State office representatives have promised locals they will being to form a plan to tackle issues of the nationally-declared noxious weed which is a constant problem with seeds spread on neighbouring private land, wild dogs, fencing and the plantation road conditions.
The corporation’s Northern Softwoods regional manager Jason Molkentin and district manager Matthew Pope visited with local residents at the 990 hectare patch on Tingha’s northern edge on April 6.
Mr Molkentin said he made the trip from Bathurst because he understood there was an array of concerns about the state of the plantation.
We were keen to come out here and start forming a relationship first-hand.Jason Molkentin
“We’re a public land manager, and we have neighbours, and it’s in our interest to talk to our neighbours,” he said.
“Personally, I feel very strongly we’re not an island, we can’t work in isolation to the community where we are, and I think it’s basically just good manners to try and develop relationships.
“We’ve obviously fallen down on that in this instance here, and that’s why we were keen to come out here and start forming a relationship first -and.”
Mr Pope said at the last harvest in 2011, crews were pulled out due to the heavy rains and flooding.

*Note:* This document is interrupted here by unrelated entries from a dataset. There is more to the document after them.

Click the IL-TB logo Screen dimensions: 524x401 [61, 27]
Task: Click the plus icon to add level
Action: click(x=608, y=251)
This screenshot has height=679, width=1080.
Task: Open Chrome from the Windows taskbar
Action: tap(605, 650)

The fallen timber left behind has formed a framework for the blackberries.
“We intended to come back fairly quickly after to clean up the area,” Mr Pope said.
“So that type of window was never done, but we are coming back to do more harvesting and pick up that area.”
The men gave their cards and contact numbers to the residents, said they would keep in contact, encouraged the two-way dialogue, and proposed biannual progress meetings.
Tingha Citizen’s Association president Colleen Graham said she was pleased by the men’s reaction to the state of the forest, and their concerns.
“They’re listening and they’re prepared to do something,” she said. “It’s not going to happen overnight, but it will happen.”
Vicky and Peter Denovan live opposite the plantation where Vicky’s grandfather planted the first test pines in the plot’s infancy, both agreed it was a positive start toward an answer.
“These guys have come back with some realistic solutions,” Peter said. “So I was pretty impressed with the meeting. A very truthful meeting.”